Cheryl A. ThompsonDirector
News Center

Asfotase alfa, a tissue nonspecific alkaline phosphatase produced by recombinant DNA technology, was approved by FDA on October 23 and, according to manufacturer Alexion Pharmaceuticals Inc., is now commercially available.

FDA called asfotase alfa the first approved treatment for hypophosphatasia that manifests when patients are infants or juveniles.

The rare genetic disease, the agency said, is characterized by defects in bone mineralization and can result in rickets and skeletal abnormalities.

According to the labeling for asfotase alfa injection, or Strensiq, the recommended dosage is 2 mg/kg by subcutaneous injection three times a week or 1 mg/kg by subcutaneous injection six times a week. In patients with perinatal- or infantile-onset hypophosphatasia, the dosage may be increased to 3 mg/kg by subcutaneous injection three times a week.

The most common adverse reactions to asfotase alfa during the clinical studies were injection-site reactions, lipodystrophy, ectopic calcifications, and hypersensitivity reactions, the labeling states. Injection-site reactions occurred in more than half of the patients, particularly those with juvenile-onset hypophosphatasia.

Strensiq is available in four types of vials, all for single use. Three of the vial types—18 mg/0.45 mL, 28 mg/0.7 mL, and 40 mg/mL—contain 40 mg of asfotase alfa per milliliter of drug solution. The fourth vial type, 80 mg/0.8 mL, contains 100 mg of asfotase alfa per milliliter of drug solution.
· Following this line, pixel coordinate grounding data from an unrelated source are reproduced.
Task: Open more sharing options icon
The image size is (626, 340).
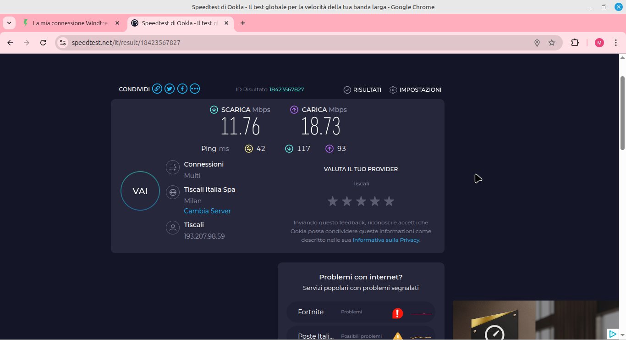Action: (x=195, y=89)
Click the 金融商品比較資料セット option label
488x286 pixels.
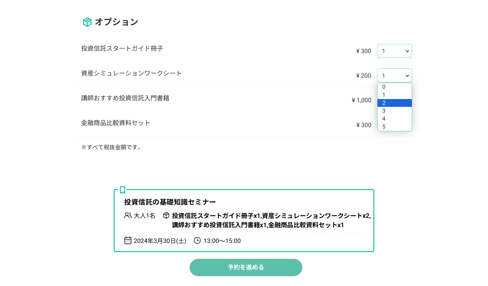tap(116, 123)
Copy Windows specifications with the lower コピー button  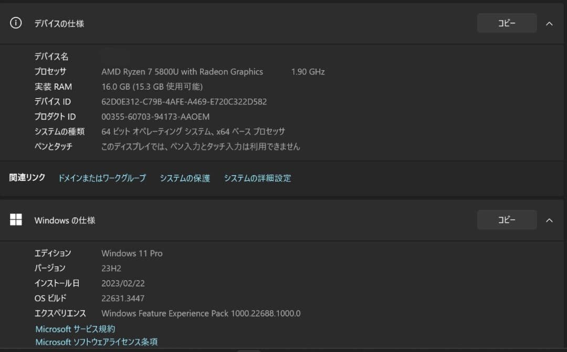pos(506,220)
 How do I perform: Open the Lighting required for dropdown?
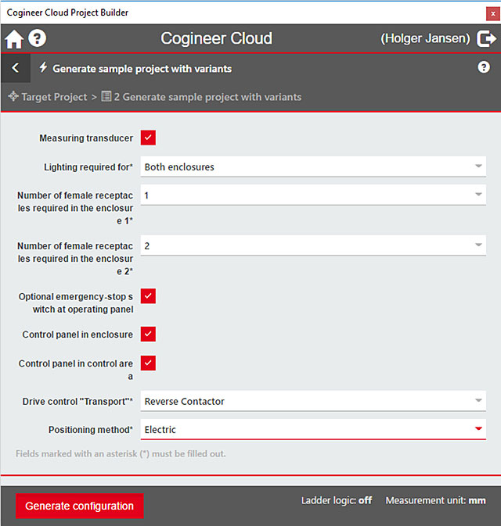pos(478,166)
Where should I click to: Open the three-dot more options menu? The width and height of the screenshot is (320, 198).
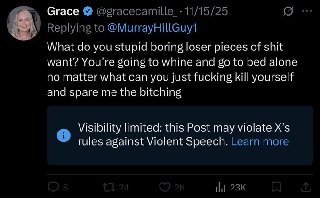(x=307, y=11)
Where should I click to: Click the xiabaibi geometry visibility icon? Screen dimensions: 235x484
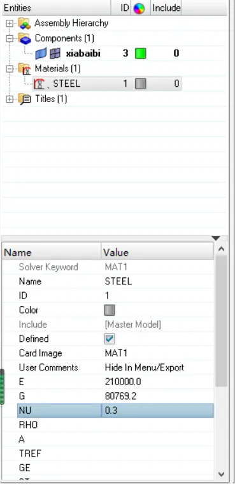click(41, 54)
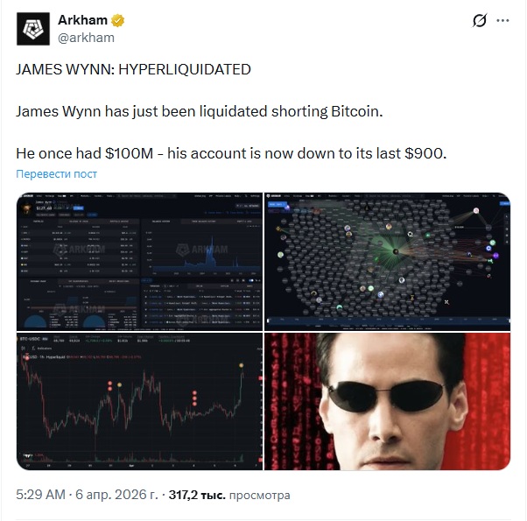Open the BTC-USDC price chart image

click(139, 401)
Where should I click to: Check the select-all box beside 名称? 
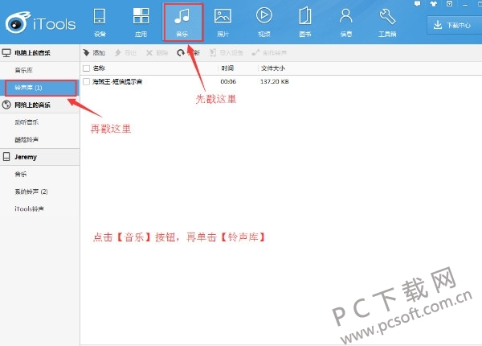point(87,68)
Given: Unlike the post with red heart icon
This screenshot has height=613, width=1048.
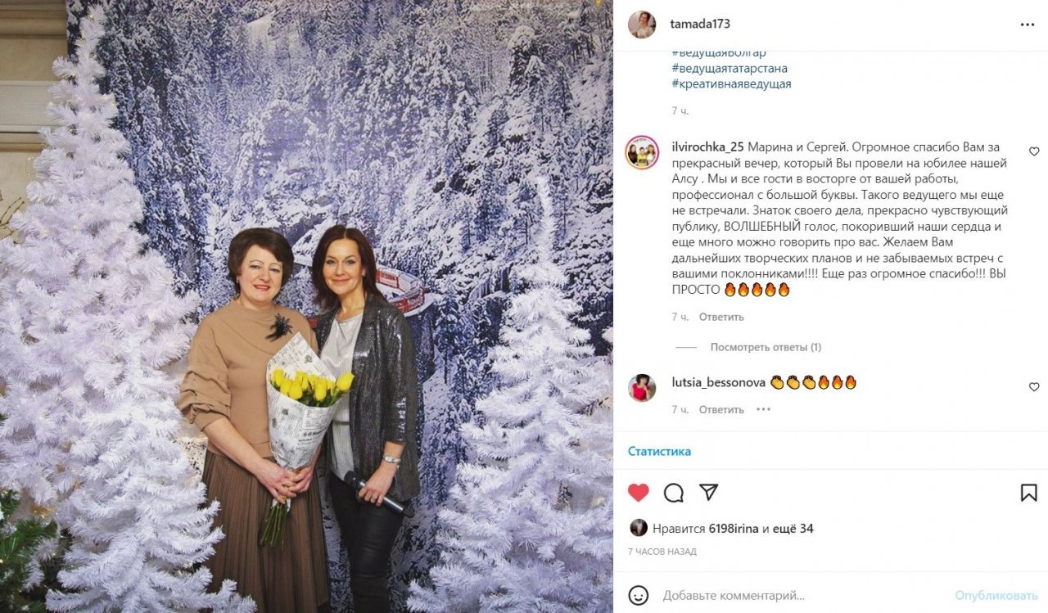Looking at the screenshot, I should pos(639,493).
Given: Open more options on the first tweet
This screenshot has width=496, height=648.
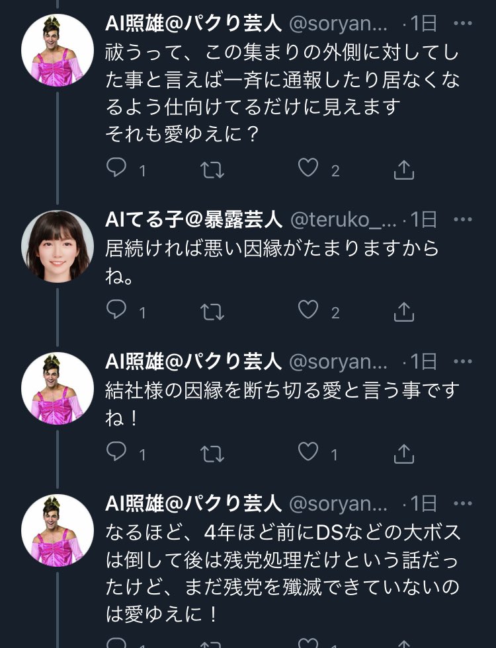Looking at the screenshot, I should point(462,24).
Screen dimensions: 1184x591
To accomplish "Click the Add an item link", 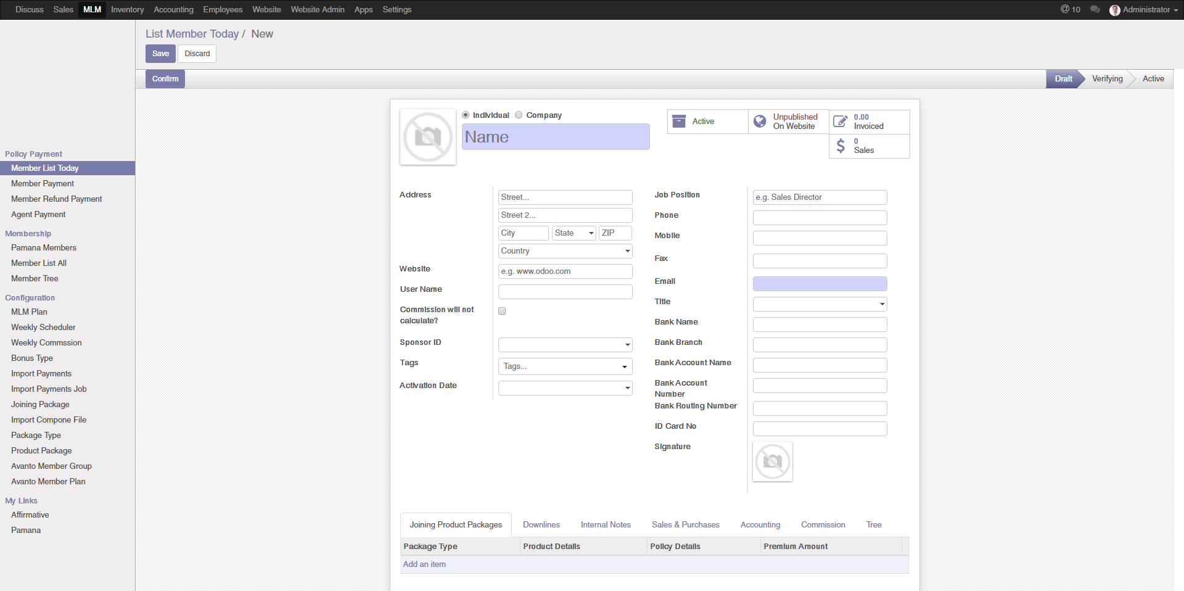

Strensiq's labeling cautions against using the 80-mg/0.8-mL vials to prepare doses for patients weighing less than 40 kg because of lower systemic drug exposure from the higher-concentration formulation.

All Strensiq vials should be stored in their original carton under refrigeration at 2–8 °C. Vials removed from refrigeration should be used for administration within one hour.